_Text extract_
In 1994, Russell left the corporate restaurant world and started his own catering business. He’s cooked for friends and glitterati that include a long list of Hollywood movie stars, rock stars and other international celebrities, even heads of state like Nelson Mandela and the King of Spain. A gifted storyteller, Russell shares a few of these personal and amusing narratives from his life’s journey in a hardbound, well-illustrated cookbook, In Search of Duende.
Growing up on an island
Russell’s appreciation for nature and its bounty started at a tender age. When he was eight, his father was stationed as a naval officer at Guantanamo Bay. The boy’s afterschool playgrounds were the wild outskirts of the tropical island—thickly knotted mangroves, endless marshes, banyan-covered forests and mudflats. He fell in love with the saltwater, the tides, and the alluring pull of nature, with eyes wide open to the magic and abundance of tropical fish, crustaceans and myriad of sea life all around him. During those early formative years in Cuba he developed an appreciation of the Spanish culture.

_What you will do_
(a) According to the profile of Russell, why did he spend part of his boyhood at Guantanamo Bay?
(b) Decide whether each statement agrees with the profile of Russell, answering yes or no and quoting the words that settle it: (i) Russell started his own catering business in 1994. (ii) Russell was ten when his father was stationed at Guantanamo Bay. (iii) In Search of Duende is a paperback cookbook.
(c) Proceed with the profile of Russell, starting after its last sentence.

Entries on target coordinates
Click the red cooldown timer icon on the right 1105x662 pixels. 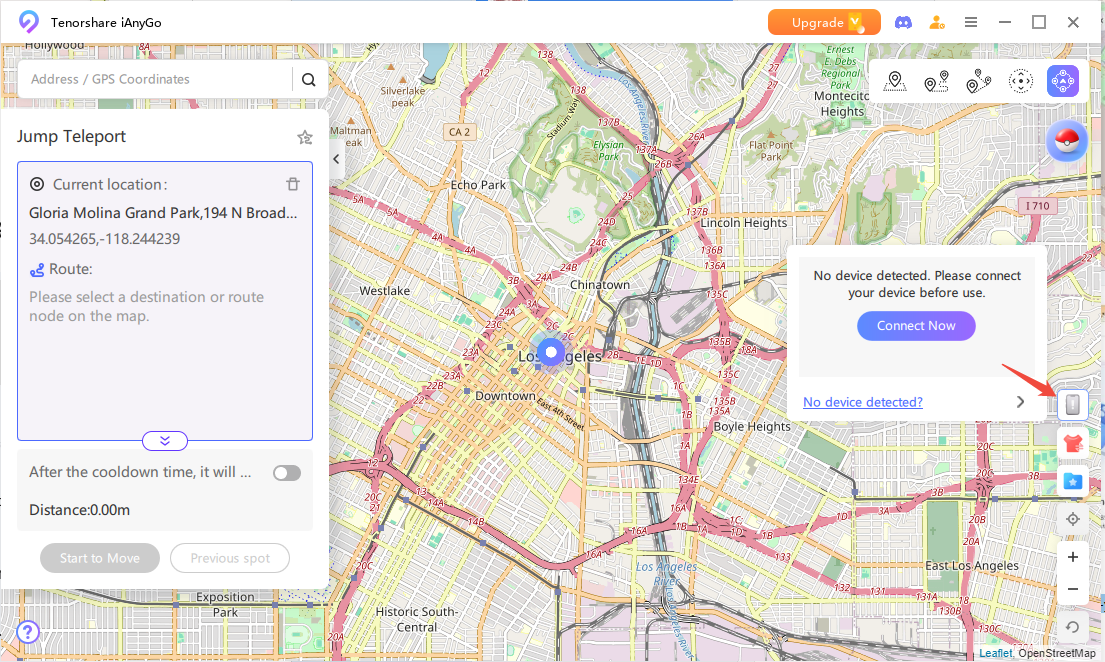tap(1072, 442)
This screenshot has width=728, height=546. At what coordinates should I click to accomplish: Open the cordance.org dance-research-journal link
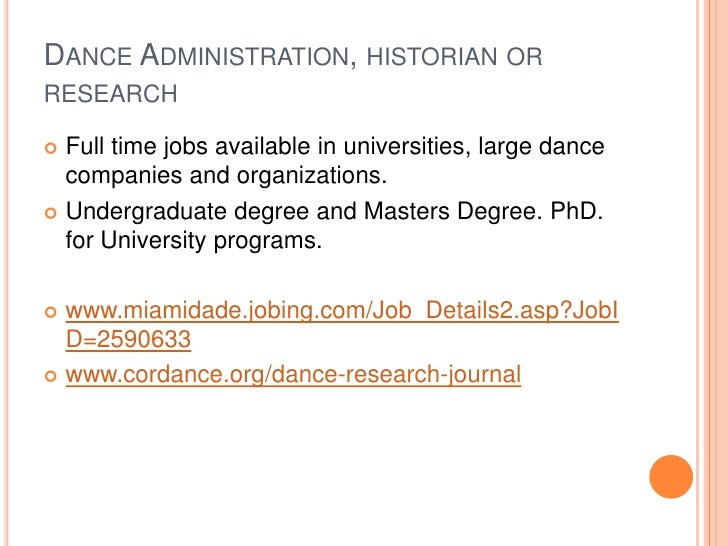[x=293, y=374]
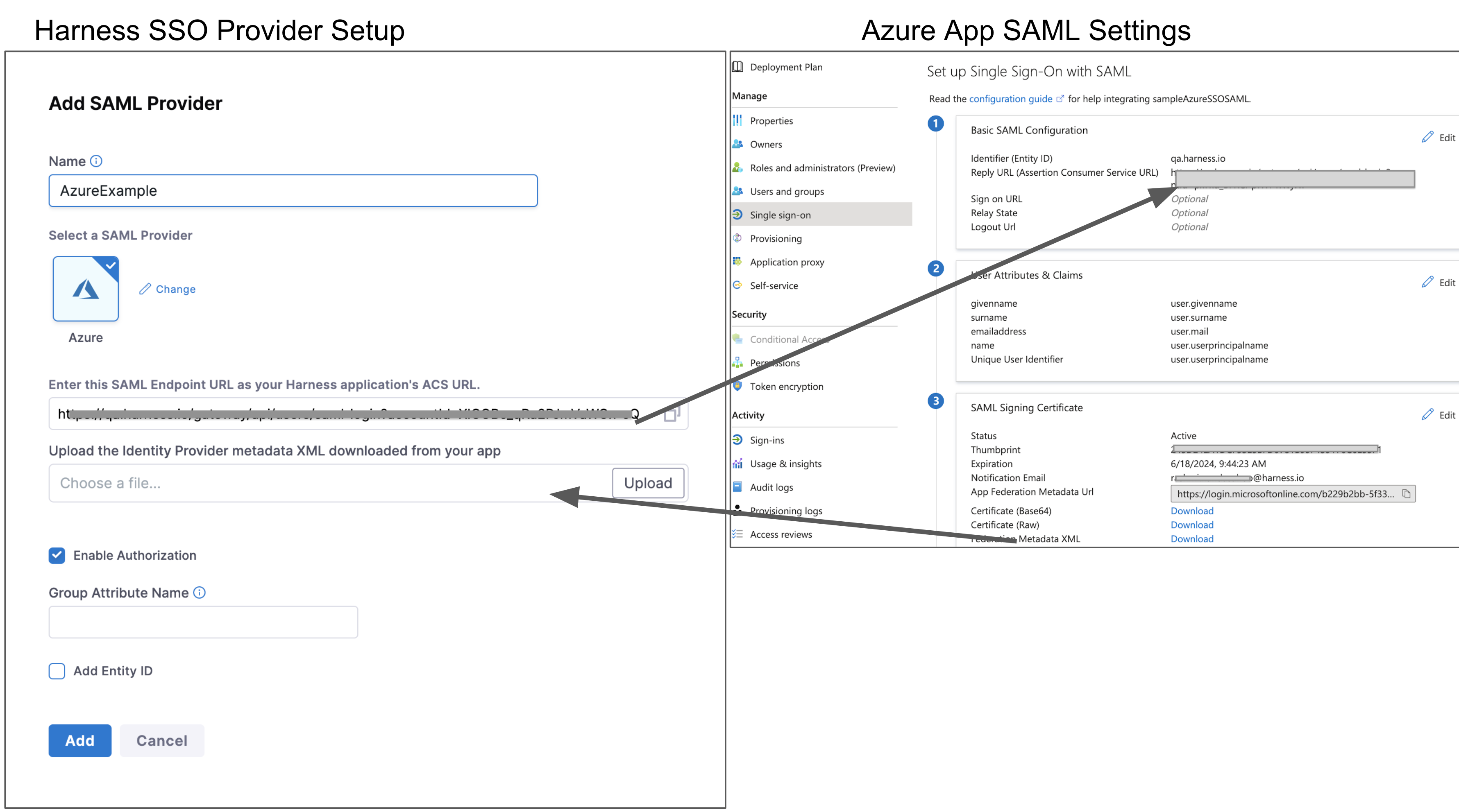Click the Change pencil icon
The image size is (1459, 812).
pyautogui.click(x=145, y=289)
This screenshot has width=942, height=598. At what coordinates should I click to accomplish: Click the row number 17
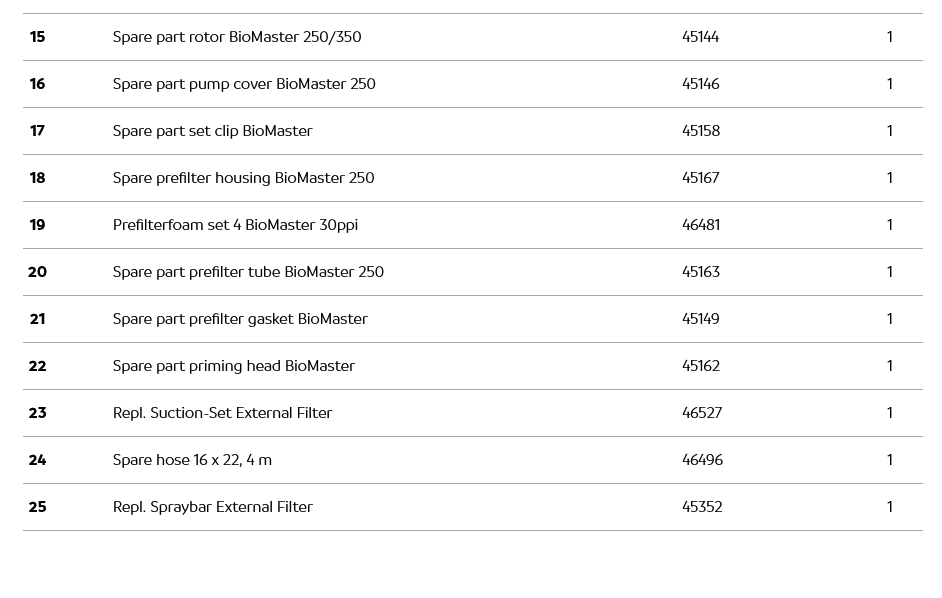[37, 131]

_Results for the exercise_
(a) His father was a naval officer stationed there when Russell was eight.

(b)
(i) Yes: "In 1994, Russell left the corporate restaurant world and started his own catering business."
(ii) No: "When he was eight, his father was stationed as a naval officer at Guantanamo Bay."
(iii) No: "in a hardbound, well-illustrated cookbook, In Search of Duende."

(c)
Growing up, Russell spent summers with his grandparents on the West Coast where he learned to fish, hunt and survive in the coastal areas and forests of the Pacific Northwest. A natural-born athlete with an air of quiet ruggedness, Russell is renowned among elite circles of world-class sport fishermen for his expertise at hand-tying fishing flies that consistently land trophy catches.
As a teenager living in San Diego in the ‘70s, Russell quickly became a diehard surfer and skateboarder. During his high school years he took a job working at a local restaurant under the tutelage of a strict French-trained chef, which became the springboard that would launch his career path as a chef, caterer and restaurateur.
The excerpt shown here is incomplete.